Его огромное влияние в трех областях – литературе, политике, религии – продержалось в течение полувека. В эпоху, когда Франция так часто меняла и режим, и идеалы, сама персона Шатобриана, должно быть, приводила современников в некоторое замешательство. «Ему были присущи, – как заметил Сент-Бёв, – неизбежная неуравновешенность, порывистость, малопонятная для прозаических натур, мнящих себя положительными. Это красноречивое благочестие, это молитвенное обращение к христианству в самом разгаре борьбы честолюбий, среди политических баталий и погонь за наслаждением, эта странная мечтательность и вечная меланхолия Рене, снова и снова пробивавшаяся сквозь пышность парадных венков, эти частые у него восклицания о свободе, о юности и о грядущем, которые вырываются из тех же самых уст, что и признания в любви к великолепию древних ритуалов королевского двора и к рыцарственному духу, – всего этого более чем достаточно, чтобы сбить с толку честные умы, с трудом пытавшиеся найти объяснение какой-либо из терзающих его проблем…»

И тут Сент-Бёв добавляет, что, «если не считать кое-каких неожиданных деталей», цельность прекрасной жизни господина де Шатобриана превосходно выписана на протяжении стольких лет, однако в самом этом словосочетании «на протяжении стольких лет» сквозит коварство. Сент-Бёв отнюдь не жаловал Шатобриана. Когда речь заходила о великом человеке, он под бдительным взором мадам Рекамье[173] не чувствовал себя вполне свободным в своих высказываниях. «Исподтишка, – признавался он, – я ощущаю себя цикадой, которая вынуждена петь в пасти льва». Однако Шатобриан и сам осознавал то, о чем не осмеливался говорить Сент-Бёв. Будучи проницательным актером, исполняющим главную роль в собственной драме, он хотел творить свою жизнь как совершенную эпопею. Но как человек, наделенный всеми человеческими слабостями, он сумел превратить в живой шедевр только ее отдельные краткие эпизоды. Ему оставался единственный шанс: создать из этой жизни то, чем она являлась далеко не всегда, – поэму.
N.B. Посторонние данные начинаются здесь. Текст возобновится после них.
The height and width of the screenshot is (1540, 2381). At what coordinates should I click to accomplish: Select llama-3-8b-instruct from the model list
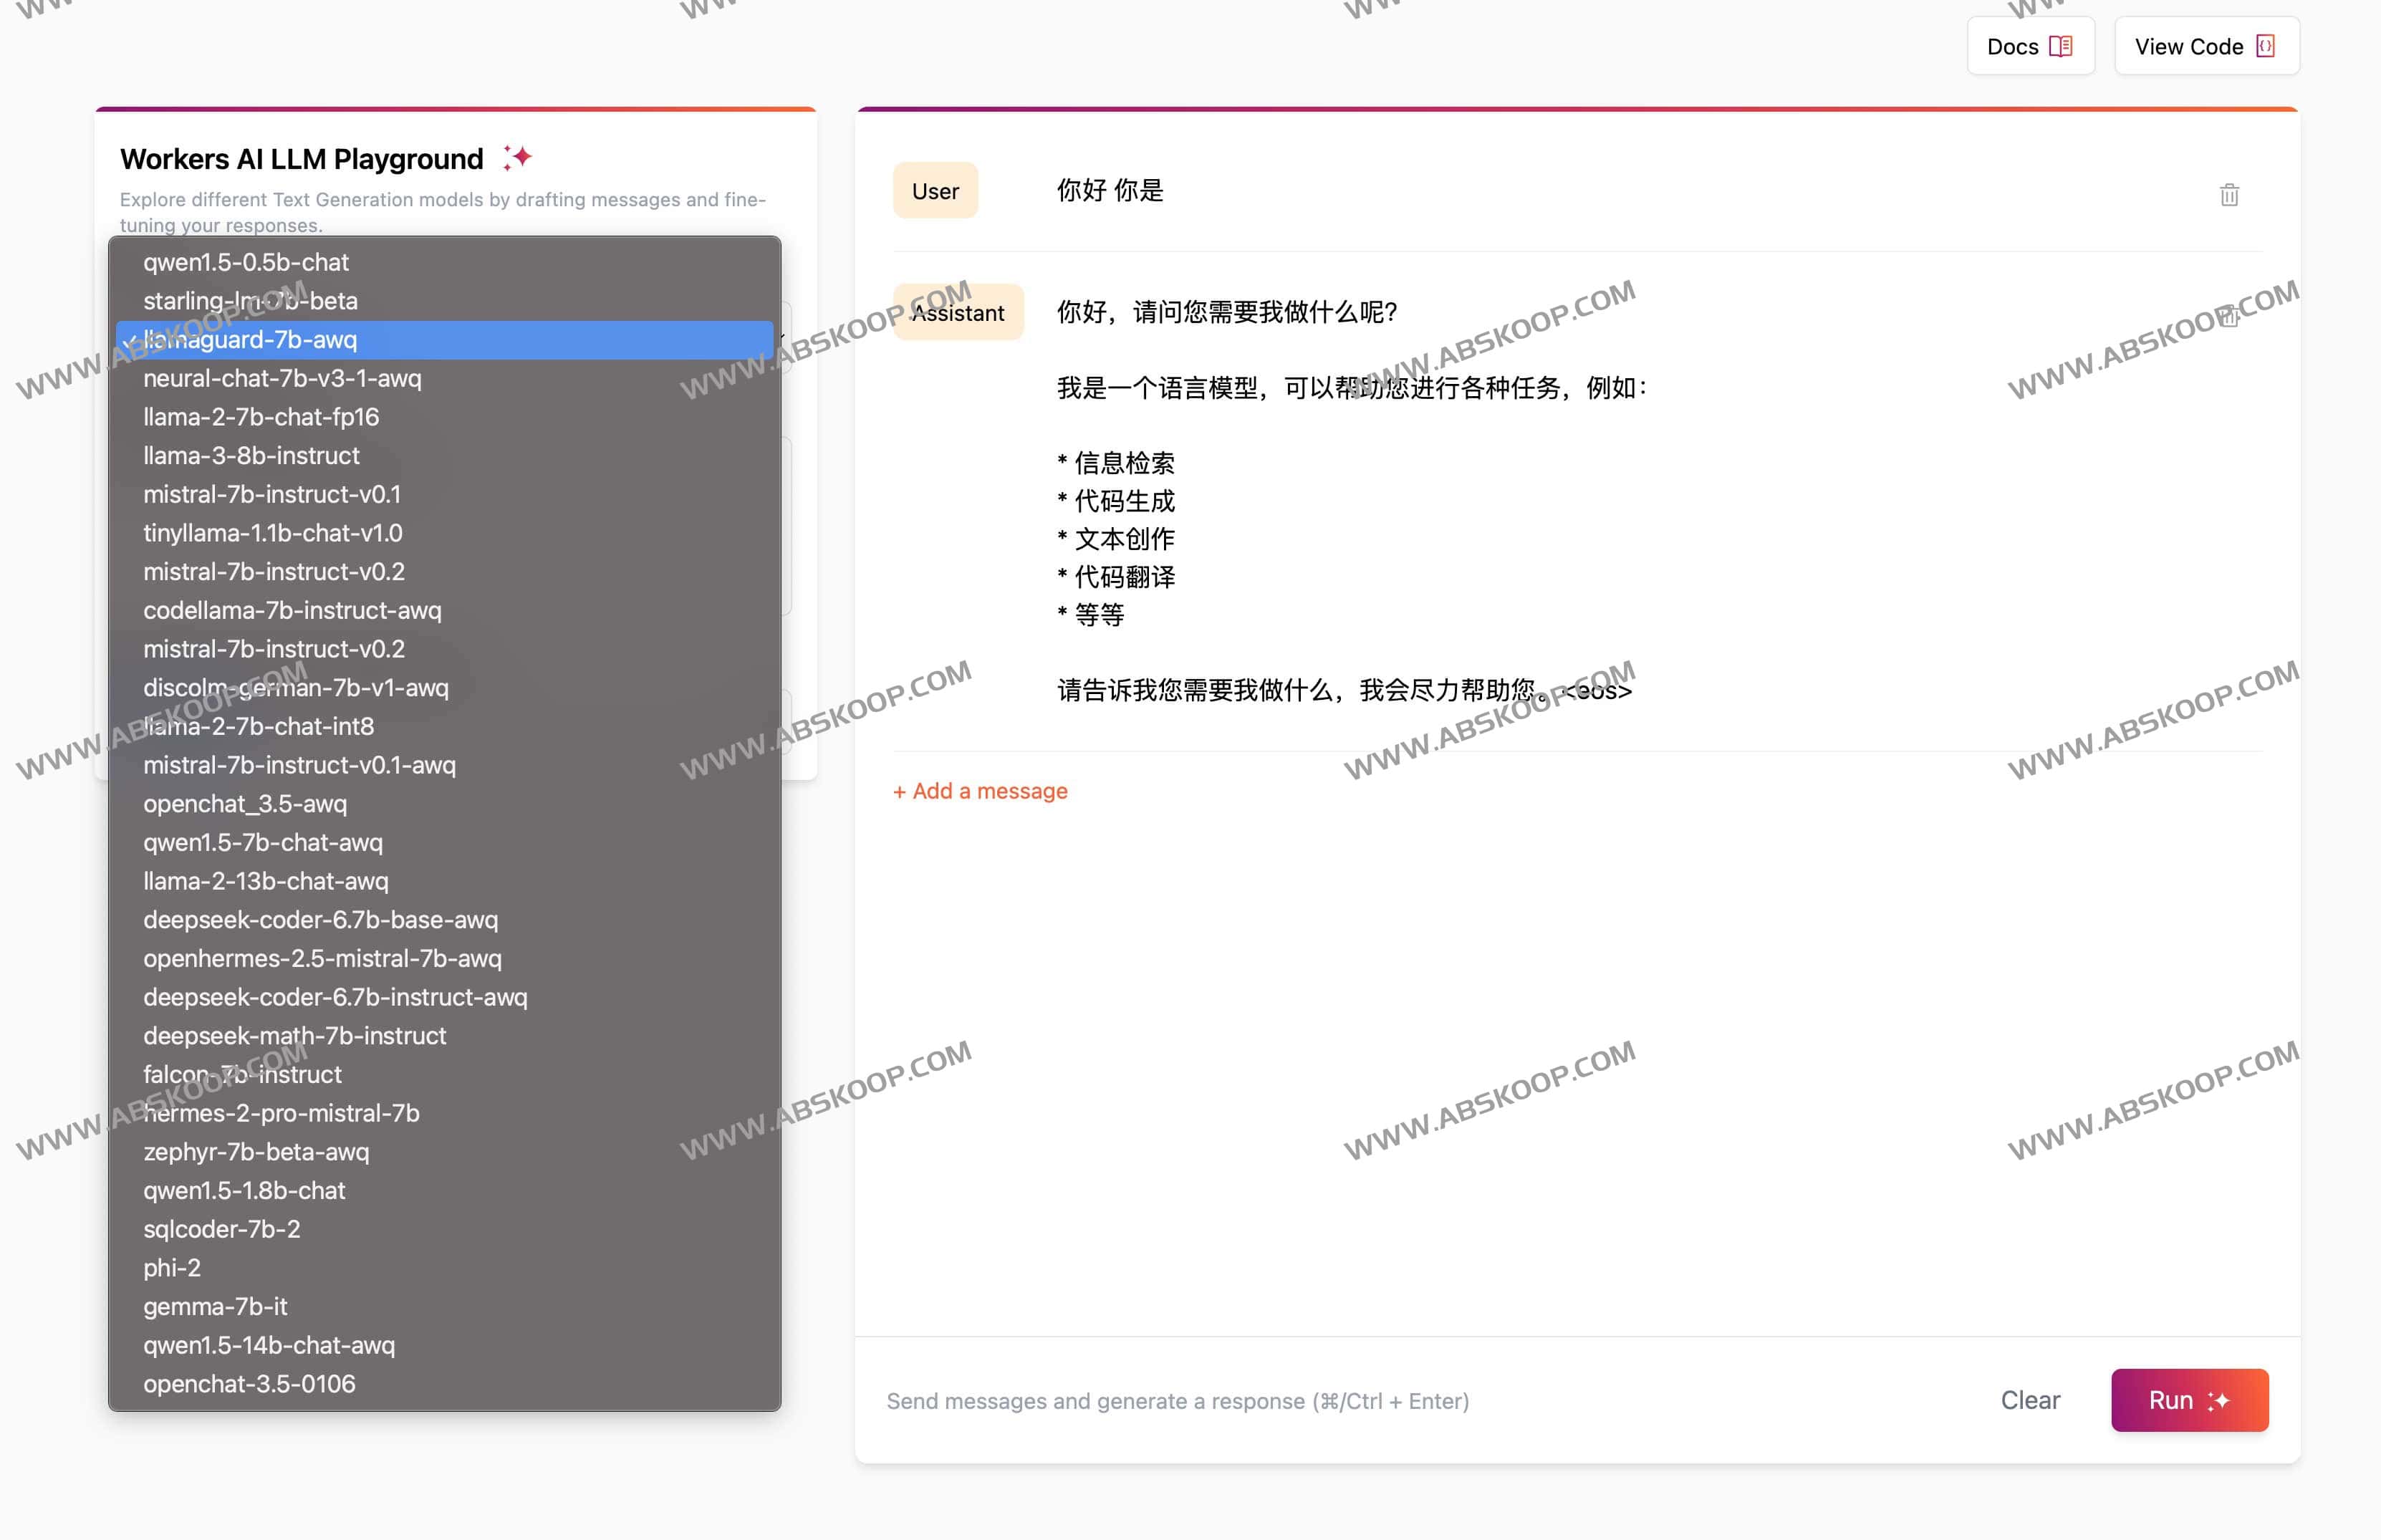click(252, 455)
Такая поэма существует: это «Замогильные записки».

I

Чтобы увидеть их такими, как мечталось Шатобриану, надо прочитать это произведение в великолепном издании господина Мориса Левайана[174]. Там четко выверено разделение текста на главы, части, книги, там особенно ощущается чередование временных пластов настоящего и прошлого, придающее повествованию такую живость и выпуклость. Начиная со своего первого пребывания в Риме, то есть с 1803 года, Шатобриан задумал написать рассказ о трех пережитых прекрасных годах, о времени, когда произошел поворот его судьбы к славе и любви вместо жалкого существования. Но к созданию окончательной версии рукописи он приступил в купленном им «домике садовника» близ Парижа, среди лесистых холмов так называемой Волчьей долины. Тотчас наметилось и чередование временных пластов. Шатобриан вспоминает свою обитель, окружавшие его деревья: «Этот ландшафт мне нравился, он заменил мне родные поля, и я пытался воздать им должное, населив их созданиями мечты, пришедшими из бессонных ночей. Здесь я написал „Мучеников“, „Абенсерагов“, „Путевые заметки“ и „Моисея“. Чем я займусь теперь, в осенние вечера? 4 октября 1811 года – годовщина моего рождения и въезда в Иерусалим, это искушает меня именно сегодня начать историю моей жизни…» Тирания Наполеона в тот момент душит его, обрекая на одиночество. Но: «Когда император подавляет настоящее, прошлое бросает ему вызов, и я остаюсь свободным, говоря о том, что предшествовало его славе». Таковы причины, заставившие Шатобриана погрузиться в воспоминания, – совершенно естественное побуждение.